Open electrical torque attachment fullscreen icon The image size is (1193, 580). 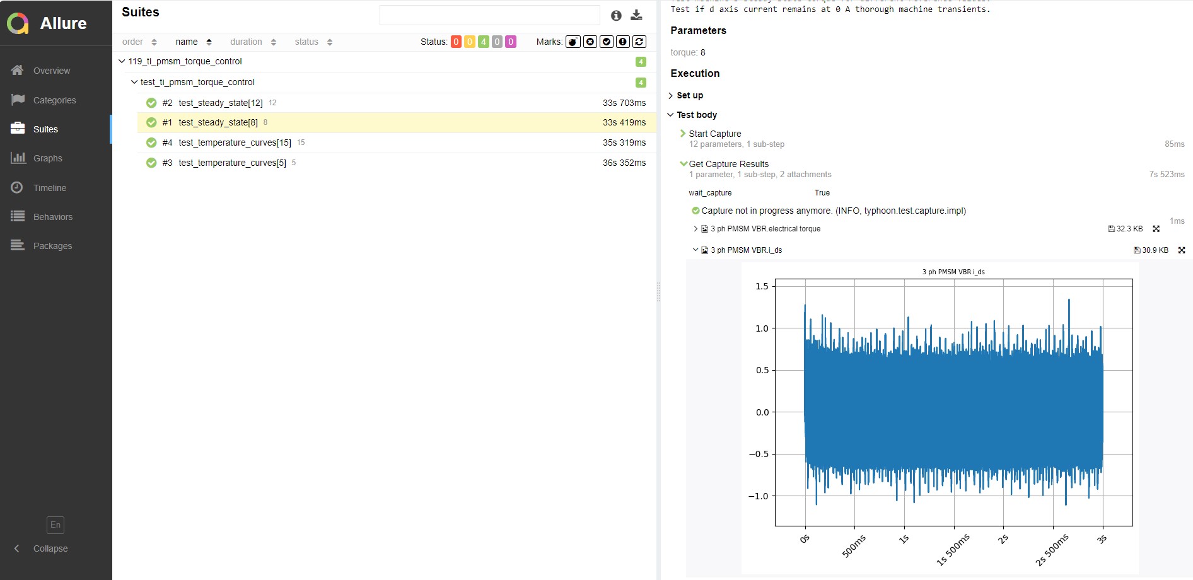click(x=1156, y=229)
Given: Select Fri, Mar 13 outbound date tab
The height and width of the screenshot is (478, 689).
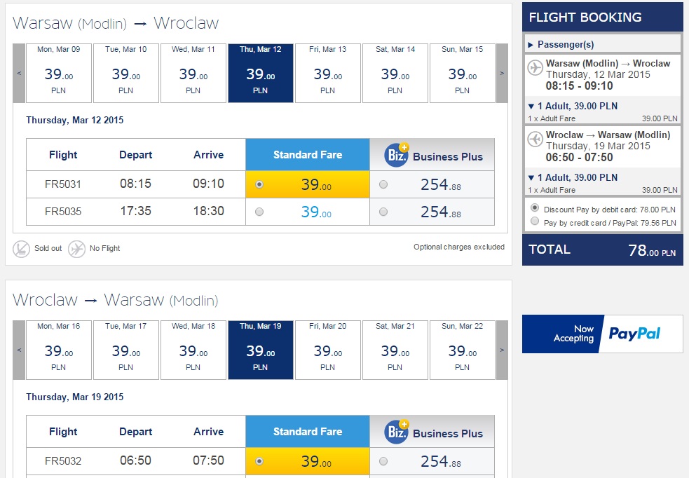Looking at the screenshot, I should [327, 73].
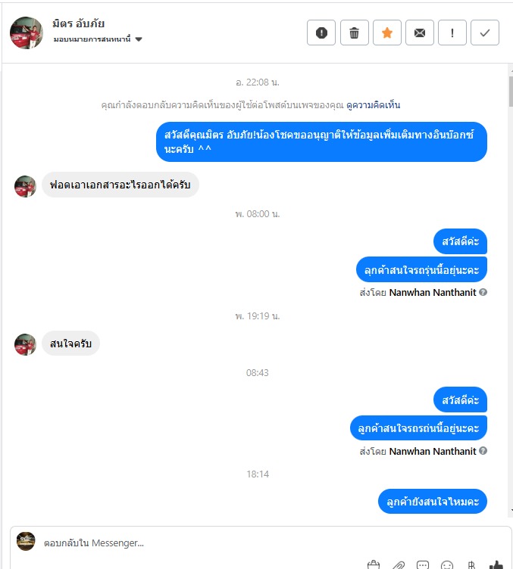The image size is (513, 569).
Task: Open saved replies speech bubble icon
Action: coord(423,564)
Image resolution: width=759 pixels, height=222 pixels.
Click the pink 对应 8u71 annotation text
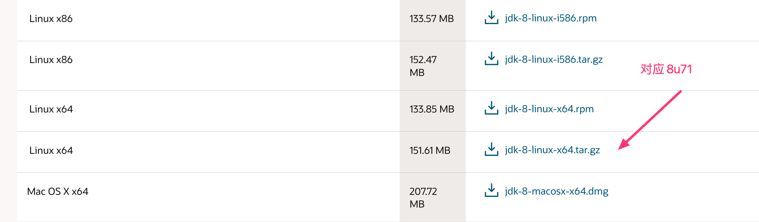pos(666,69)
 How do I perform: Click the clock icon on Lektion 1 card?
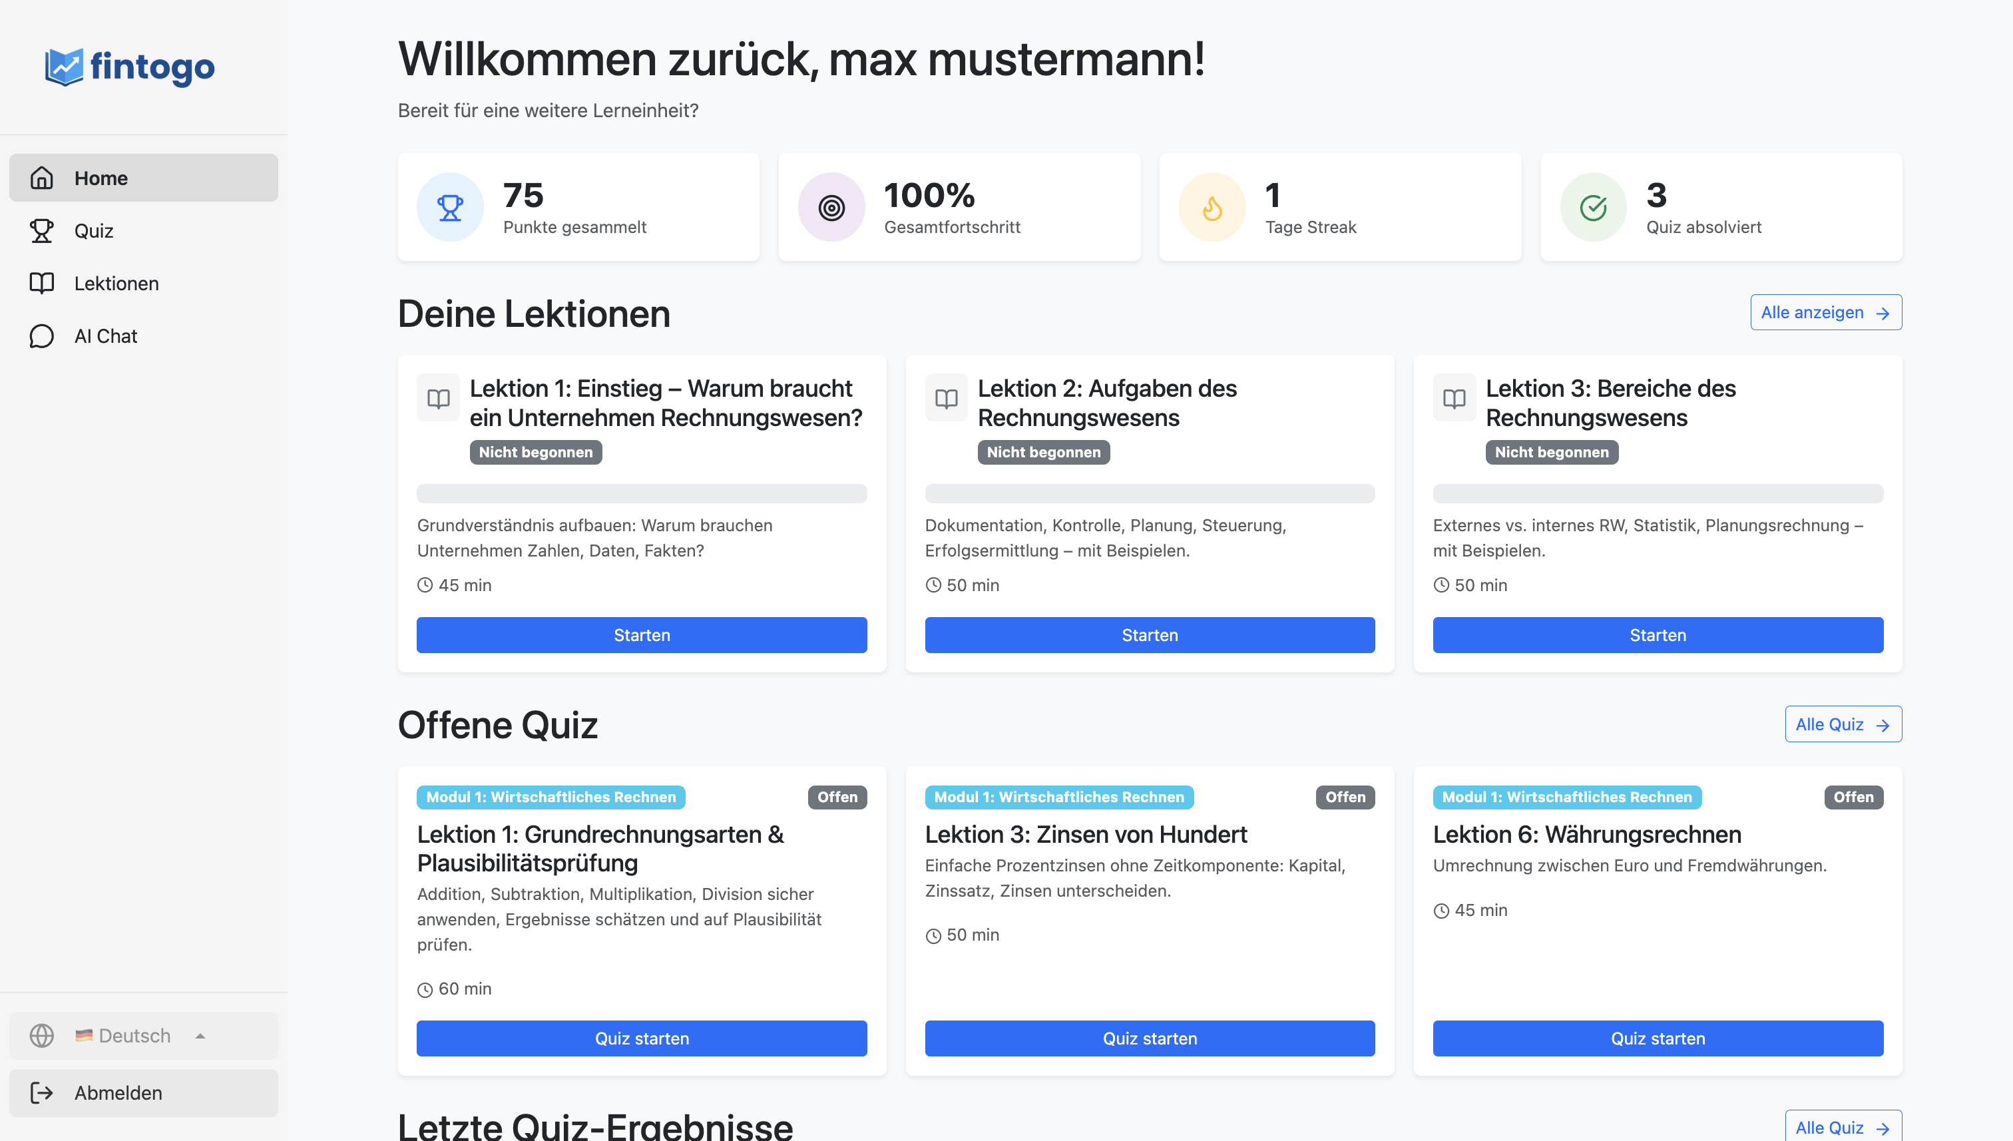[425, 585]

* * * *

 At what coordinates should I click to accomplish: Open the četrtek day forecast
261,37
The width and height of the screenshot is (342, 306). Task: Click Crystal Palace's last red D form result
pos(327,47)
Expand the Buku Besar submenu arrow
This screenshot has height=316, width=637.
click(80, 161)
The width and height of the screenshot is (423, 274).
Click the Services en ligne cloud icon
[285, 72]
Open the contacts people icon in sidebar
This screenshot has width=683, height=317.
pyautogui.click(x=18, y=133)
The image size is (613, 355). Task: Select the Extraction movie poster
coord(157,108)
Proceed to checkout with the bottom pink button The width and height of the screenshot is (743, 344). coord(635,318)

* * * *

_Work task:_ Using the records above, set down exactly the lines from the one with "Click the Services en ligne cloud icon" through the one with "Proceed to checkout", inclusive, and nothing more.

_Answer box:_
Click the Services en ligne cloud icon
[285, 72]
Open the contacts people icon in sidebar
This screenshot has width=683, height=317.
pyautogui.click(x=18, y=133)
The image size is (613, 355). Task: Select the Extraction movie poster
coord(157,108)
Proceed to checkout with the bottom pink button The width and height of the screenshot is (743, 344). coord(635,318)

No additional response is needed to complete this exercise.